Policy recommendations are coping and loosening up GDPR (a possible solution for project owners is to aggregate data), and speeding up the certification process for smart meters in Germany. These regulations should also pay attention to privacy and flexible accessibility (also citizens should have access). Moreover, the creation of cooperatives using incentives based on fuel results (energy reduction, CO2 reduction, energy service market) can be supported. It is also required to facilitate strong stakeholder engagement and incentivise tenants by challenging them.

By showing the added values of an EMS, tenants’ acceptance of higher rents might be gained. Here, communication, co-creation, trainings and mediators are important tools. Moreover, people in charge should incorporate economic incentives. It is also highly recommended to involve energy companies and energy utilities as well as to improve the participatory process which is indispensable for the project’s success. The added value for tenants and city planners should be clearly shown. One should also include the demand to embed solutions in H2020 calls, so these actions can be supported through EU funding. It is also essential to aggregate data and to support the creation of cooperatives using KPI incentives such as a target for minimal renewable energy production by local energy communities.

Furthermore, it needs to be assured that the knowledge gained gets embedded in processes that will be used for future work.  

Plan for Implementation 

As next steps, scaling up to replicate the development to other buildings in the city and to work towards an integrated system by combining the different available components are recommended. Instead of deploying only consuming or producing energy structures, thinking from a system perspective should be considered to manage the balance of energy required at the building level, taking into account the RE forecasted to be produced and the needs from the grid.

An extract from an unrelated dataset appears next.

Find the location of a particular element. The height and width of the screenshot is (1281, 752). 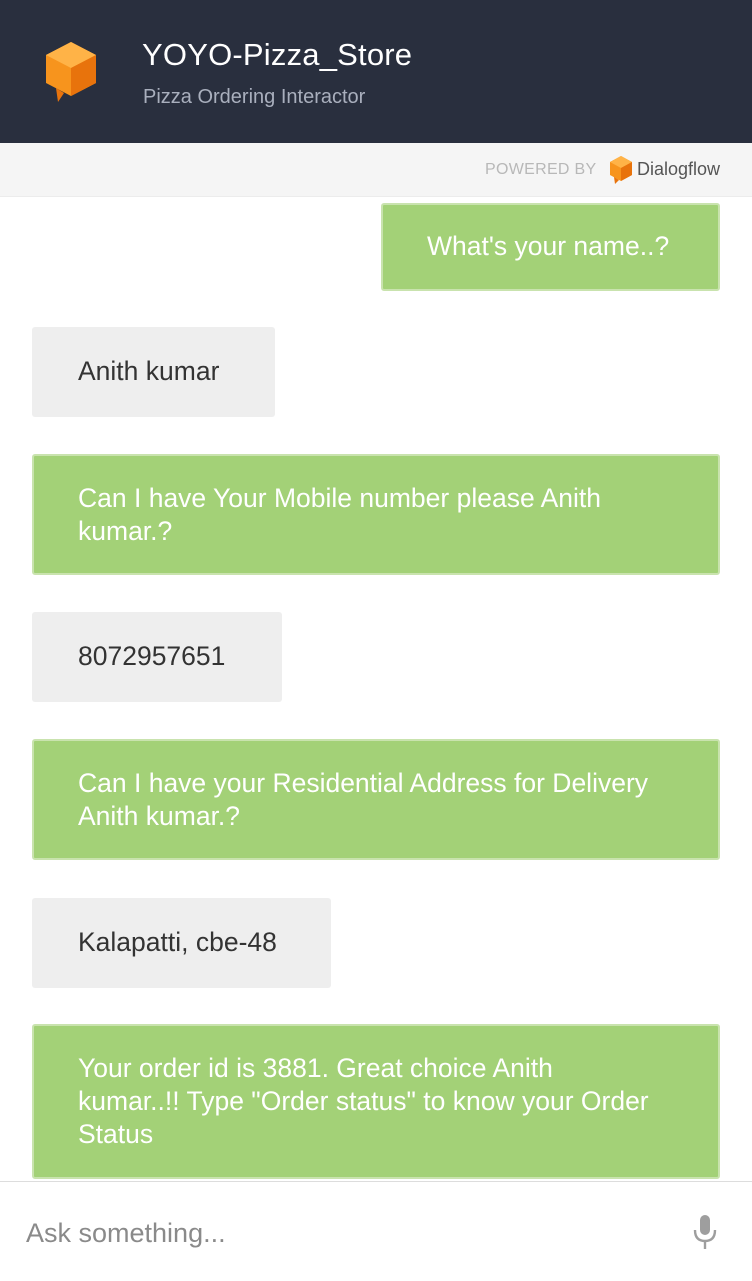

powered-by-label: POWERED BY is located at coordinates (541, 170).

Moreover, it has to be defined who is using the SEMS as well as who is benefiting from it. Also, an app for citizens can be developed and information sessions, communication, co-creation, and trainings should be incorporated. City-planners must also include new technologies in their plans and should expand Energy Management Systems to all municipal owned buildings. As part of a longer term strategy, reaching out should be considered as part of a holistic approach.

Moreover, tenants should be trained after the refurbishment. SEMS should also be implemented into cities’ strategic planning, sustainable energy and climate action plans, and covenants of mayors. Their issues and best practices can also be shared among follower cities. In the end, persons in charge should apply the following two approaches: home systems for small users as well as a district system for energy planners and city manners.